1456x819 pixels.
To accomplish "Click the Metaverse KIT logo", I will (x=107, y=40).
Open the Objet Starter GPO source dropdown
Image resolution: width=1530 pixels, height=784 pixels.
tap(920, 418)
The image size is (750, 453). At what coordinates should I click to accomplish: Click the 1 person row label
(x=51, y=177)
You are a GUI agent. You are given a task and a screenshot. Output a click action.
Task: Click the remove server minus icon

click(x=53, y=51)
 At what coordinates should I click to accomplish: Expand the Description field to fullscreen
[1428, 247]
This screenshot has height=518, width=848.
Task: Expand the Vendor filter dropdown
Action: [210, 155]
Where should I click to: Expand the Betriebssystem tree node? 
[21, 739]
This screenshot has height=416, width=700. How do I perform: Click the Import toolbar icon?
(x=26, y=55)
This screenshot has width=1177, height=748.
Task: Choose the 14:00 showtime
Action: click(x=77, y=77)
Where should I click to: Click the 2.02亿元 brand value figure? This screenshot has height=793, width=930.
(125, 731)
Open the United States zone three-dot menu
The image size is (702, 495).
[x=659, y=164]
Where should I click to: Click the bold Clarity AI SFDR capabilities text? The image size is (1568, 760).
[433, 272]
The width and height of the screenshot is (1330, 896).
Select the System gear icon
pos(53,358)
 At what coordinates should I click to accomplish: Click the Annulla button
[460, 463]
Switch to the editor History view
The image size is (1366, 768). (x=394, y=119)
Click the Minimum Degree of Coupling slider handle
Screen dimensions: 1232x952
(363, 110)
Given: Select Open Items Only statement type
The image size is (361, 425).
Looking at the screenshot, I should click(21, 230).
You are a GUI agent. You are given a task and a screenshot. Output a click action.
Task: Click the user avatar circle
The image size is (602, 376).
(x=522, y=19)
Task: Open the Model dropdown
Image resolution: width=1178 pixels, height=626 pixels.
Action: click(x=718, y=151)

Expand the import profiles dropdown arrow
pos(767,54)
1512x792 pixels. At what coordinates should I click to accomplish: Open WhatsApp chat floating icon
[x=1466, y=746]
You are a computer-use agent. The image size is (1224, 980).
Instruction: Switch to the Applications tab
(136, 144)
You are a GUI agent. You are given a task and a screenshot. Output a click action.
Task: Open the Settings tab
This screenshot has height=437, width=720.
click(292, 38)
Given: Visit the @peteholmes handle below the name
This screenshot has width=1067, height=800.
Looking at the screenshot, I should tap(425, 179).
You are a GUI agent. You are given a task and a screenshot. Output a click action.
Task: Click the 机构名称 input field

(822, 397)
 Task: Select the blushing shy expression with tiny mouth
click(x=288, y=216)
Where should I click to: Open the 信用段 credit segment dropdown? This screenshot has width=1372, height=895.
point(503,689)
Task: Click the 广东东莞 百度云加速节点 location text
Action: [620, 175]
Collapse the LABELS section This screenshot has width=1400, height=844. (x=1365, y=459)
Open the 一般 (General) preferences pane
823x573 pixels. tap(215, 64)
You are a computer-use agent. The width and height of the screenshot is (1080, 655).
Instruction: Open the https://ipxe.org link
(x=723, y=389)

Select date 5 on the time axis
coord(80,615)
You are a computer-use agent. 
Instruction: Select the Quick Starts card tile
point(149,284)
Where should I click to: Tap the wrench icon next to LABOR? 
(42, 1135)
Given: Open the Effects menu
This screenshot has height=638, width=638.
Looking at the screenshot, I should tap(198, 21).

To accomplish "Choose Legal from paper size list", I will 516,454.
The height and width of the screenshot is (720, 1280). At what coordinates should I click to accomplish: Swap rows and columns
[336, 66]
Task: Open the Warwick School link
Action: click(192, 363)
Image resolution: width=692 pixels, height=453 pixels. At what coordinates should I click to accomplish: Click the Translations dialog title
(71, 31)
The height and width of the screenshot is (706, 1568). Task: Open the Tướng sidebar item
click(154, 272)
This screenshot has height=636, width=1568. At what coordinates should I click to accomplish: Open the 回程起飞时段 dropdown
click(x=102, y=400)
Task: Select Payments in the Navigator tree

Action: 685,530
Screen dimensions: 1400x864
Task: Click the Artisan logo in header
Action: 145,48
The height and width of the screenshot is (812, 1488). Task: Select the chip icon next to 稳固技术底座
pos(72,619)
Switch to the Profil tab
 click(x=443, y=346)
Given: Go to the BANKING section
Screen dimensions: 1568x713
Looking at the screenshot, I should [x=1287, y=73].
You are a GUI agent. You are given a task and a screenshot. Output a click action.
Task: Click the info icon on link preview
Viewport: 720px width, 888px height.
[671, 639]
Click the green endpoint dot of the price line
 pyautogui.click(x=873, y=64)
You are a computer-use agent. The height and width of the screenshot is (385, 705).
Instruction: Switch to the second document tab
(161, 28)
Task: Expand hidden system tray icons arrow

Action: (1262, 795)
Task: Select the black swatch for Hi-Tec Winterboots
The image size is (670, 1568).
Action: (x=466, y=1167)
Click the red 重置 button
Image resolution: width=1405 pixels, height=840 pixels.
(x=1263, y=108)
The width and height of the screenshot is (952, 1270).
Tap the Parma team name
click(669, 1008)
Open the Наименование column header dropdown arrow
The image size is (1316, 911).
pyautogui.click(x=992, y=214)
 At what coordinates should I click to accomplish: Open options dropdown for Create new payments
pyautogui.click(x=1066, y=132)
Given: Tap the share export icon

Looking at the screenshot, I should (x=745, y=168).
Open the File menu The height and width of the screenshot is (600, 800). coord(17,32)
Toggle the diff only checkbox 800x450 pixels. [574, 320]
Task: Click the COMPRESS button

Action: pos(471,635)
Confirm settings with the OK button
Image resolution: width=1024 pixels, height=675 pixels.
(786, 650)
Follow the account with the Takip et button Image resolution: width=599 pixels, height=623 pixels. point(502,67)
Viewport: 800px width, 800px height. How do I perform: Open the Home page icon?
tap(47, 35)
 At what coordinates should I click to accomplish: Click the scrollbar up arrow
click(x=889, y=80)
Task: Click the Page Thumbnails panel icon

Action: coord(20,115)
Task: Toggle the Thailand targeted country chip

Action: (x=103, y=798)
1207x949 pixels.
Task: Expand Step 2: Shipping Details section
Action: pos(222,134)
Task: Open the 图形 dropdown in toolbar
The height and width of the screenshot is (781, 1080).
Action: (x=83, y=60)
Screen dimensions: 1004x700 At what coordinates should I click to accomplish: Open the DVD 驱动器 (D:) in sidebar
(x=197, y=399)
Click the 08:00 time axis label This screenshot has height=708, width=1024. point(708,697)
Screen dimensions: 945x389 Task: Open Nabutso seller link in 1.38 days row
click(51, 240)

----

* [Written problem]
Format the lines of the records from the line with "Select date 5 on the time axis" up to and including the line with "I will 516,454." as a JSON list of strings, one string per line, leaving out blank lines.

* [The solution]
[
  "Select date 5 on the time axis",
  "coord(80,615)",
  "You are a computer-use agent. ",
  "Instruction: Select the Quick Starts card tile",
  "point(149,284)",
  "Where should I click to: Tap the wrench icon next to LABOR? ",
  "(42, 1135)",
  "Given: Open the Effects menu",
  "This screenshot has height=638, width=638.",
  "Looking at the screenshot, I should tap(198, 21).",
  "To accomplish \"Choose Legal from paper size list\", I will 516,454."
]